Inverse Mutual Funds.
We all know about regular mutual funds, but what is inverse mutual funds?
They are a special type of funds in which their value goes up when the stock market comes down. They are nothing but “short funds” or funds having short positions of the index or stocks. By investing in this fund investors/traders can take advantage of fall in the markets.
The main objective of the inverse mutual fund is to provide investors with an alternative during market-decline and in the case where they cannot short sell the index. This type of fund is generally linked to the market index such as the S&P 500 or any other benchmark index.

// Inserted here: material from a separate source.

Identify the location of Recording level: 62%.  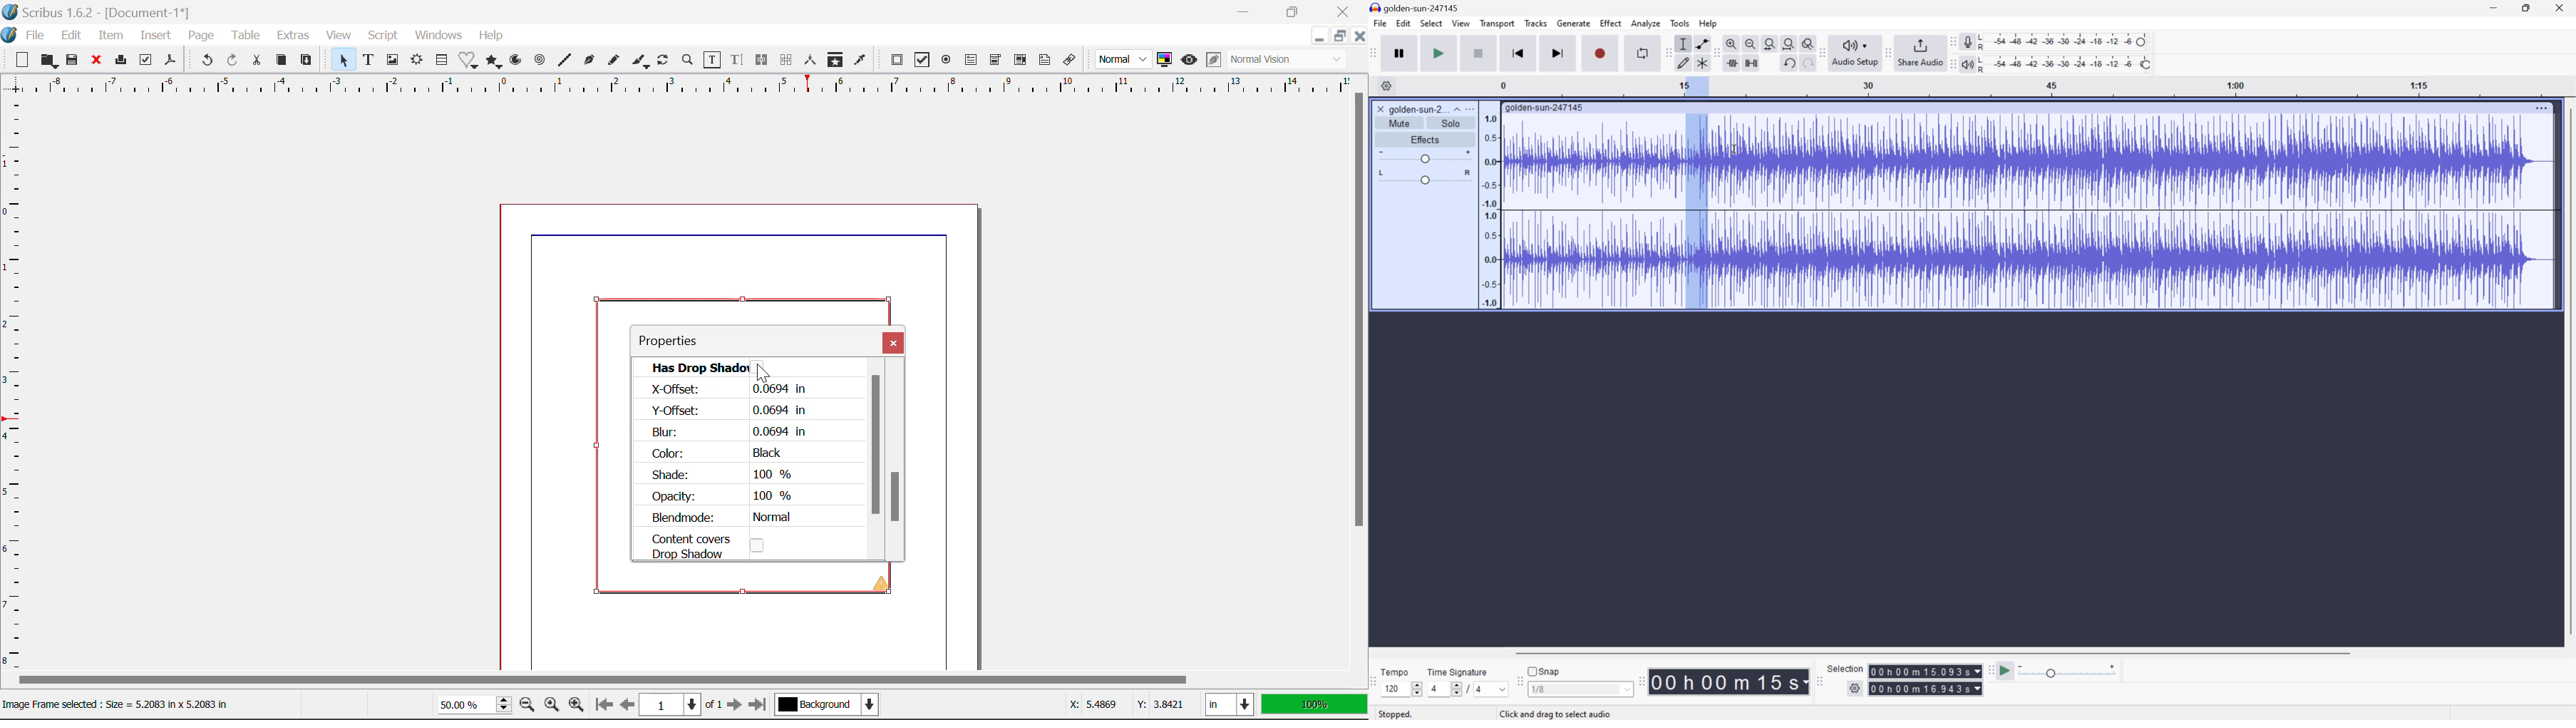
(2065, 41).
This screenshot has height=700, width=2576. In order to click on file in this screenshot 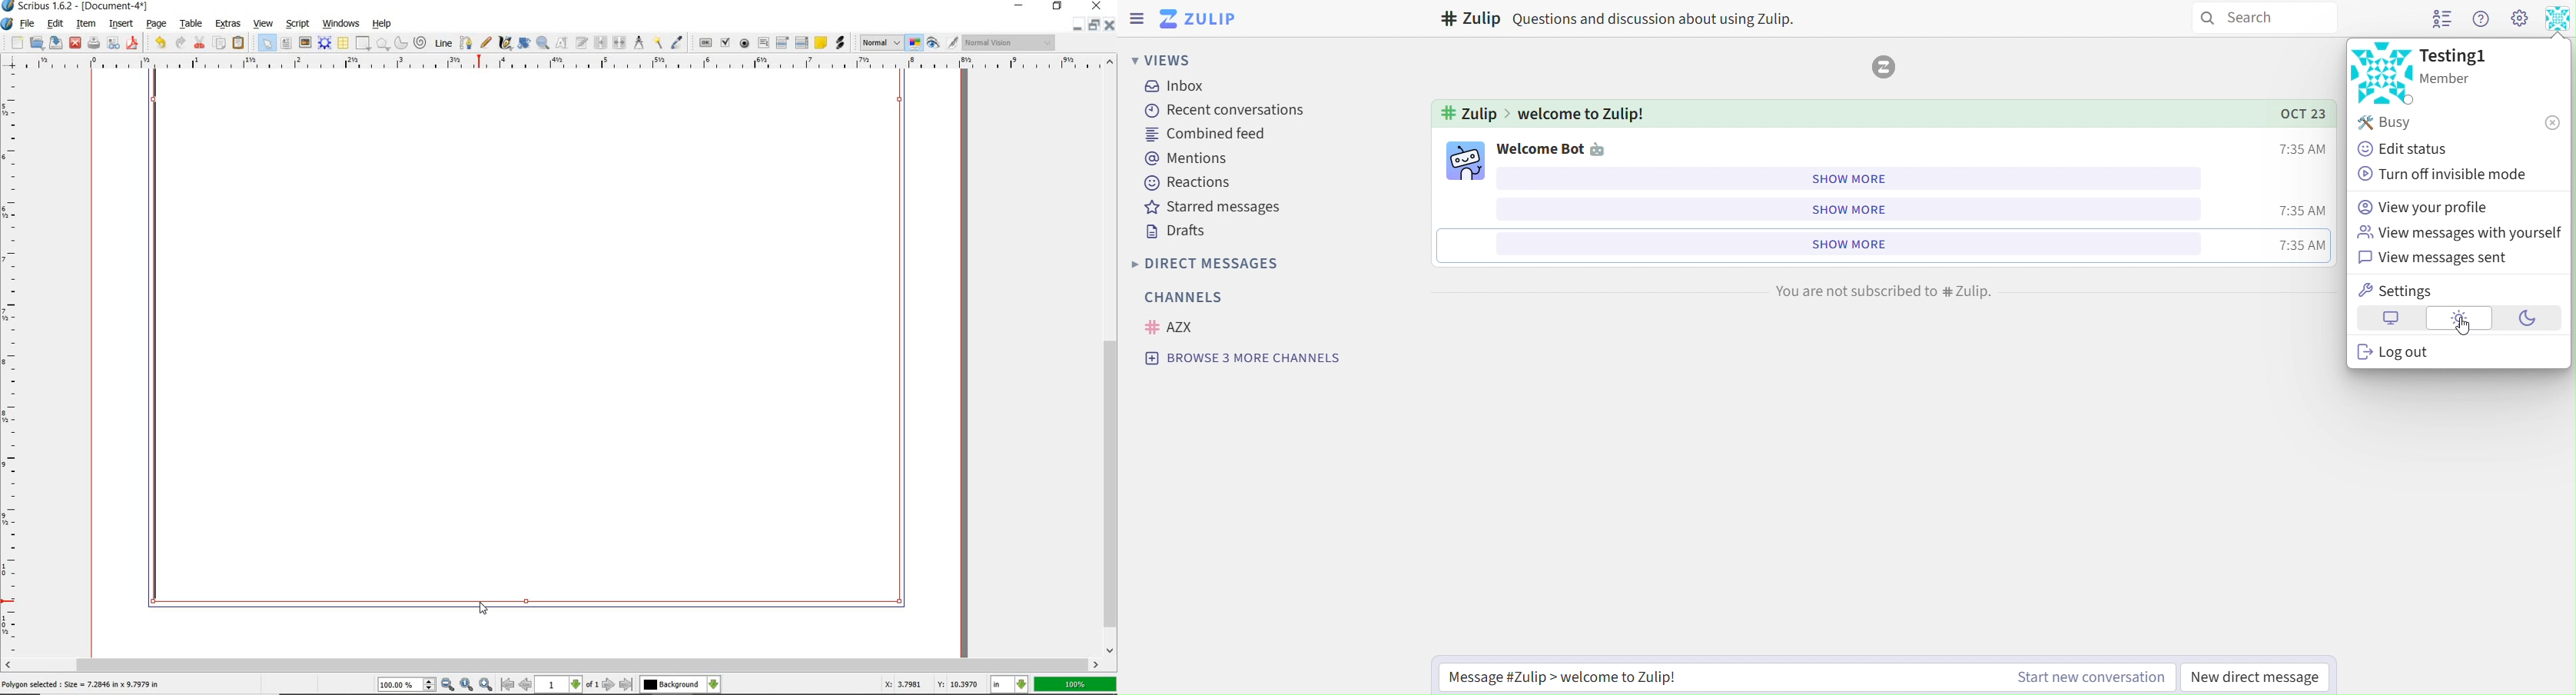, I will do `click(29, 25)`.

The value of such funds change similar to the traditional funds, on a daily basis, say if the index declines by 1 percent in a day, the fund value increases by 1 percent for that day.
In what other ways these funds differ from traditional funds?
While a traditional mutual fund purchases shares of index or stocks, which is income generating in the form dividends, the inverse mutual funds do not purchase the stocks themselves.
Instead, they may short sell the index or stocks or even buy put options on the index or the stocks. Hence, these funds make money only if the particular index or stock falls.
How does these funds benefit retail investors or traders?
Many investors, rather traders, can make use of this type of fund as a hedge against market conditions. During market corrections, investors/traders could buy some shares of an inverse fund in order to protect their long positions in other funds or stocks. This way, even if the market does go down, they will be able to recoup some of their losses on their long positions with the inverse fund.
Unlike the traditional funds, there are no dividends in these type of funds. The costs involves are also high since frequent churning of positions required on a day to day basis. They also involve high risks and needs constant monitoring of the fund value and the market direction.
Investors should deal with Inverse Mutual Funds, only if they completely understand the risks associated with shorting and the returns associated with it. This can be used as short-term strategy only and not as a long-term one.
There are many such funds in developed markets, but there aren’t any such funds in emerging markets like India. Hope some fund house would take some cue from this and launch an inverse fund soon.